However, how many have considered that the mobile phone or PDA in their pocket could also be a problem? With the increasing convergence of phone and network aware devices, come new and often unnoticed threats. Features such as built-in cameras, wireless networking, Bluetooth, calendars, phone books, all present their own particular problems, and associated risks. If we think of each feature by category, it becomes clear that they each have their own expected security perimeter, and it is this that is quietly being expanded and, potentially, exposed.
For example, let’s look at phone books and calendars. Your personal phone book will normally live in several places – on a card index, in a personal computer, and, nowadays, on your mobile phone. The perimeters, therefore, are the walls of your office, the LAN that your PC is connected to, and the pocket that your phone is carried in. If none of these are breached then your data is, in theory, safe. Or is it? The fact that these devices are becoming network aware means that they may be unwittingly creating a path that extends these perimeters way beyond that which you originally planned for or expected. Other service categories’ boundaries may start to overlap in unexpected ways, and a change to the way, say, voice signals are handled, may compromise the security of your image, calendar or phone-book data, even though they are nominally unrelated.
Recently, a simple change to the UK law restricting driving whilst using a mobile phone has led to a massive increase in the number of headsets being deployed… Bluetooth is an obvious and convenient technology to use for headset connectivity -no messy wires to get tangled up in whilst driving or to create an unsightly bulge in your pocket – just switch on, stick your phone back in your pocket, and you’re away. But with Bluetooth connectivity comes a number of extra features – you can copy your calendar, phone book, photographs etc. directly to your PC with a touch of a button. Although you only wanted a headset, you’ve opened a number of other gateways simply by switching Bluetooth on. The phone in your pocket is now capable of transmitting all of your data across the room, through walls, even into neighbouring buildings or to the car following you on the motorway, potentially without your knowledge or consent. By the simple act of adding a headset to your personal armoury of gadgets, you have extended your security perimeter beyond your wildest dreams, and it has been proven in field trials that Bluetooth devices can be attacked from over a mile away using specialist (but not hard to find) antennae and a standard laptop.
Possibly even more worrying than the loss of personal or corporate data is the idea that the device could create a ‘tunnel’ through your perimeter and effectively invite an attacker into the room with you. Mobile phones have very good noise cancelling microphones built into them, and are designed to pick up sounds close by, but ignore background noise.

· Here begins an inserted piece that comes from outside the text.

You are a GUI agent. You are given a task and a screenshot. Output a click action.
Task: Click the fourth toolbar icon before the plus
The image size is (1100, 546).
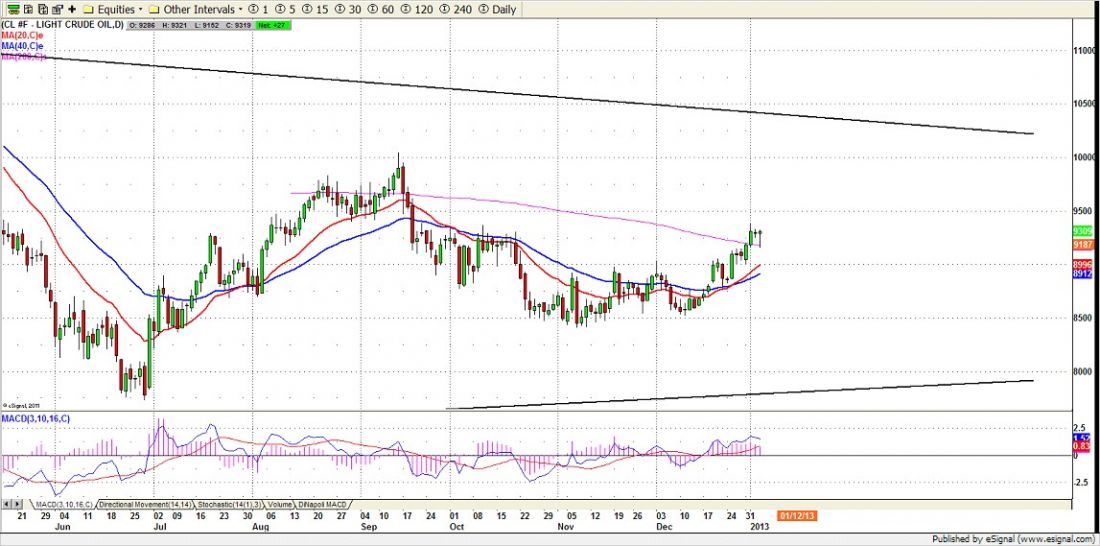(x=56, y=9)
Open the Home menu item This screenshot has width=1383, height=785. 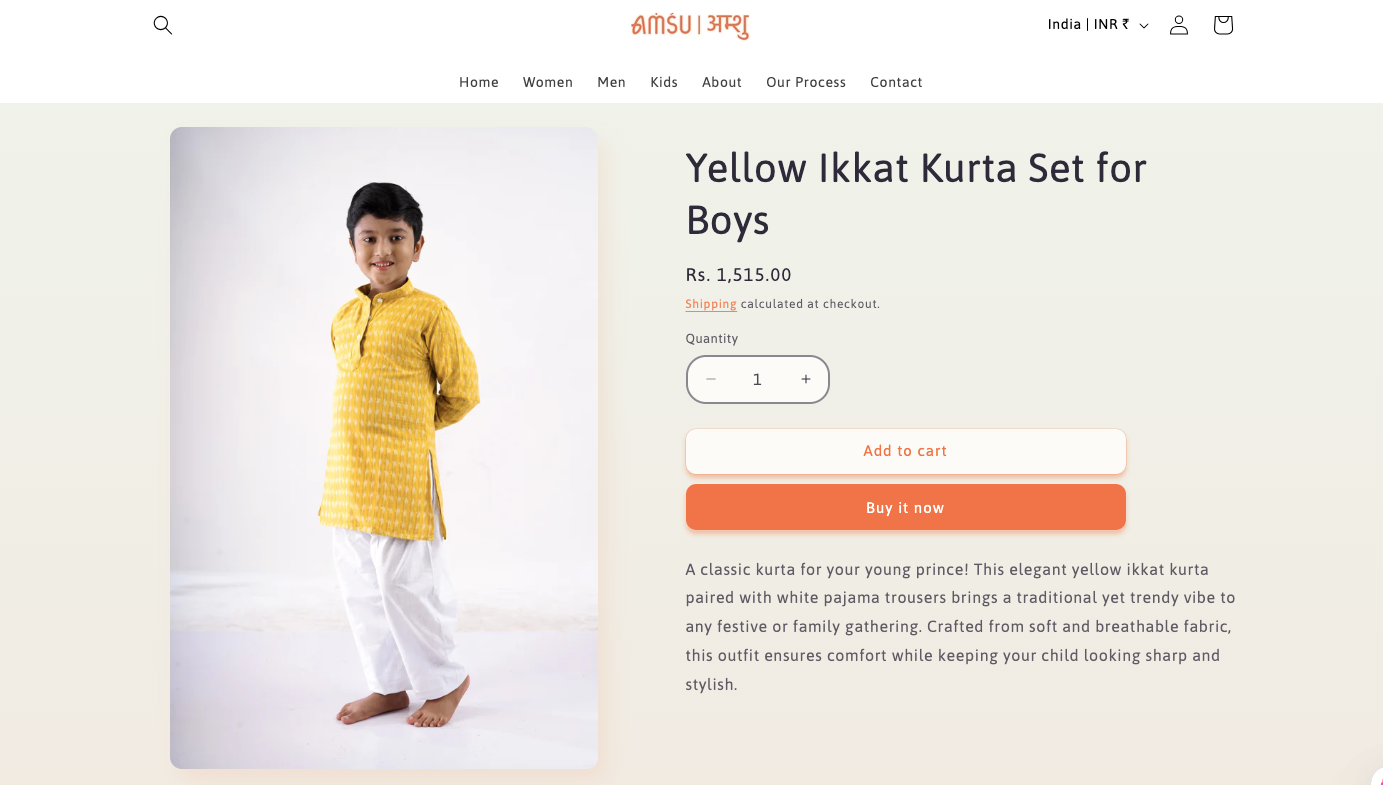coord(479,82)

Many of them are intended to be used as ‘speaker-phones’ when laid on a table or desk, or even carried in a shirt pocket. This makes them an ideal covert listening device. Imagine, then, if an attacker could switch on your phone’s microphone and use it as a bug during a private meeting. Unfortunately, they can do exactly that… By having the phone initiate a GSM call and then transmit everything it hears, an eavesdropper can sit anywhere in the world and listen to every detail of the private conversation you thought was safe within the physical perimeters of your office. Once again, the attack vector is Bluetooth. The attacker that takes over the phone and initiates the call must be within a mile, but the GSM network will carry that call to anywhere in the world. Want to bug a man in London from an office in Tokyo? No problem.
Now this may all sound far fetched and the stuff of Hollywood spy movies, and, indeed, it has been called just that by some observers and members of the telecoms industry. However, independent tests and field trials have shown over and over again that significant numbers of devices are out there, in the wild, and totally vulnerable. My own tests have shown that it is more or less impossible to be out of range of a Bluetooth enabled device when in any densely populated area of the UK, and similar data exists for other parts of Europe. Of these devices, many of the older (but most popular) mobile phones are vulnerable, and these number in the hundreds of thousands if not millions. Again, my tests showed that during the evening rush hour on the London Underground, I was seeing a new potentially vulnerable device once every 10 seconds.
Having said all that, it’s not all doom and gloom. The industry as a whole, and the Bluetooth SIG in particular, seem to be cleaning up their act and addressing the problems. The SIG have initiated a program of security testing at their regular “Unplug Fests” -the forum in which manufacturers get together to perform interoperability tests -and have raised the profile of security within their own roadmap and specification program to ensure that these issues are at the forefront of manufacturer’s and developer’s minds in the future.
It seems that the handheld, and, in particular, the mobile phone industry, is going through the same painful process the software industry went through at the outset of the Internet. Suddenly, what was a very closed industry has opened it’s doors to the masses, who are free to poke around in their technology, and do not need to abide by the rules. In the early days of the Internet, the standard response to a security problem was to deny everything and hope it went away. Now they tend to work with the (hopefully ethical) hacker that first found and reported the problem, and release fixes as soon as possible. Let’s hope the embedded device guys learn from this quickly, and get the infrastructure in place to do the same, and, indeed, the response of the SIG is certainly a step in the right direction.